GitHub Best Practices¶
-
Users should follow these links to learn more about setting up the repository, before reviewing the best practices below:
TechDev Documentation¶
-
All pipelines should provide users with:
- documentation for usage
- test data
- expected outputs and reports
- troubleshooting information
Markdown pages can be hosted directly within the repo using GH Pages. Mkdocs is the recommended tool to perform this action, however, other tools may be utilized. The templates (TechDev) template's (written for mkdocs) provided have basic yaml markdown files provided for this use, and should be edited according to the pipelines function and user needs. Also, track blockers/hurdles using GitHub Issues.
- Overview
- Information on the goal of the TechDev project.
-
Analysis
2.1. Background- Provide any relaxant background to the project to be completed. This might include information on: - problem that was encountered leadings to this techdev - new feature or tool developed to be benchmarked - relevant biological or statistical information needed to perform this analysis
2.2. Resources - This page should include any relevant tools that were used for testing. If these tools were loaded via Biowulf, include all version numbers. If they were installed locally, provide information on installation, source location, and any reference documents used.
2.3. Test Data - This will include information on the test data included within the project. Species information, source information, and references should be included. Any manipulation performed on the source samples should also be included. Manifest information should also be outlined. Provide location to toy dataset or real dataset or both. It is best to park these datasets at a commonly accessible location on Biowulf and share that location here. Also, make the location read-only to prevent accidental edits by other users.
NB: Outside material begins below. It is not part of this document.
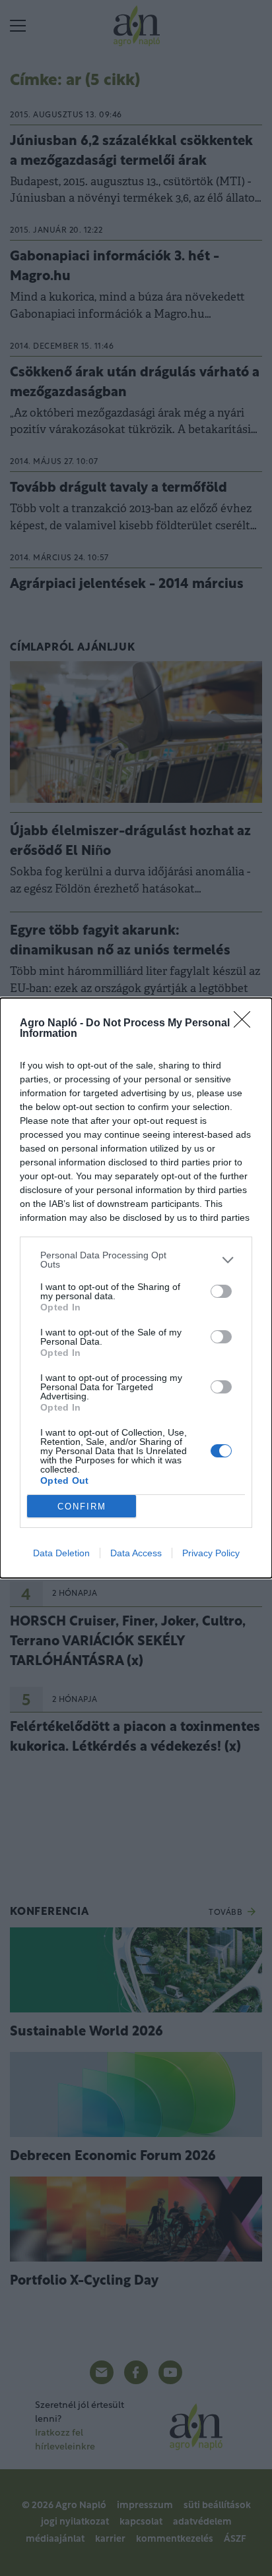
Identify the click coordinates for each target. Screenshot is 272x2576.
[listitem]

2.4. Analysis Plan - Provide a summary of the plan of action. - If benchmarking tools, include the dataset used, where the source material was obtained, and all relevant metadata. - Include the location of any relevant config / data files used in this analysis - Provide information on the limits of the analysis - IE this was only tested on Biowulf, this was only performed in human samples, etc.
2.5. Results - What were the findings of this TechDev exercise? Include links to where intermediate files may be located. Include tables, plots, etc. This will serve as a permanent record of the TechDev efforts to be shared within the team and beyond.
2.6 Conclusions - Provide brief, concise conclusion drawn from the analysis, including any alterations being made to pipelines or analysis.
-
Contributions
- Provide any names that contributed to this work.
TechDev Repository Management¶
Security settings¶
- Two members of CCBR (creator and one manager) should be granted full administrative privileges to the repository to ensure the source code can be accessed by other members, as needed
- Both the develop and master branch must be protected (IE have to have a PR to be changed)
CCBR Branch Strategy¶
Branch Naming¶
- All repositories should follow the strategy outlined in the Creating your GitHub repo
Branch Overview¶
- All repositories should include a minimum of two branches at any time:
- main (master)
- dev
- Utilization of these branches should follow the documentation below.
Branch Strategy¶
-
We encourage the use of the Git Flow tools for some actions, available on Biowulf. Our current branching strategy is based off of the Git Flow strategy shown below :
-
Master (named main or master)
- branch that contains the current release / tagged version of the pipeline
- merges from Dev branch or hotfix branch allowed
- merges require actions_master_branch
pass
from GitHub actions. See GitHub actions #4 for more information testing requirements for merge
- Develop (named dev or activeDev)
- branch that contains current dev
- merges from feature branch allowed
- merges require actions_dev_branch
pass
from GitHub actions. See GitHub actions #3 for more information testing requirements for merge
TechDev Test Data¶
Requirements¶
- Location of data
- Test data sets should be stored within a
.test
directory, as found in all templates.
- Test data sets should be stored within a
- Documentation
- Review information on the documentation page, which will provide basic information on test data used within the project/pipeline.
- A README file should be created under the
.test
directory, to include the following information:- Date of implementation
- Information on species (IE Homo Sapiens) and data type (IE RNA-Seq)
- Information on the references to be used (IE hg38)
- Metadata manifests required by the pipeline
- The source of the files
- Link to scripts used in created the partial test data
- Choosing a test data set
- Test data should come from a CCBR project or a a publicly available source. Care should be taken when choosing test data sets, to ensure that the data matches the goals of the techdev effort.